The above question is only for a continuous-time case. For a discrete-time system,the following equations hold without any issues with the matrix sizes:X[n+1] = A_d * X[n] + B_d * u[n]
. However, it is not clear how the quaternion properties are maintained during this linearized forward simulation?
Upvotes: 2
Views: 140
Reputation: 191
I think there is misunderstanding in the notation since q_dot ≠ v. Instead, q_dot is simply the ordinary time-derivative of q.

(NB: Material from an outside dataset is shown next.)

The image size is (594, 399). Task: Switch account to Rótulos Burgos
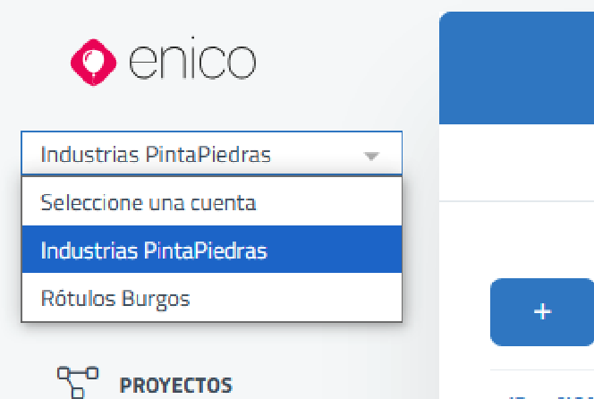tap(115, 298)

q (10x1) = [base_quaternion (4x1), base_lin_position (3x1), j1_pos, j2_pos, j3_pos]
q_dot (10x1) = d/dt[base_quaternion (4x1), base_lin_position (3x1), j1_pos, j2_pos, j3_pos]
Angular velocity only has 3 components, so v (the velocity part of the system state) and its time-derivative v_dot are:
v (9x1) = [base_rot_vel (3x1), base_lin_vel (3x1), j1_vel, j2_vel, j3_vel]
v_dot (9x1) = d/dt[base_rot_vel (3x1), base_lin_vel (3x1), j1_vel, j2_vel, j3_vel]
The full system state X and its time-derivative x_dot are shown below.
X (19x1) = [q (10x1), v ( 9x1)]
X_dot (19x1) = [q_dot (10x1), v_dot (9x1)]
Note: X ≠ [q, q_dot], instead X = [q, v]. Similarly, X_dot ≠ [q_dot, q_ddot], instead X = [q_dot, v_dot].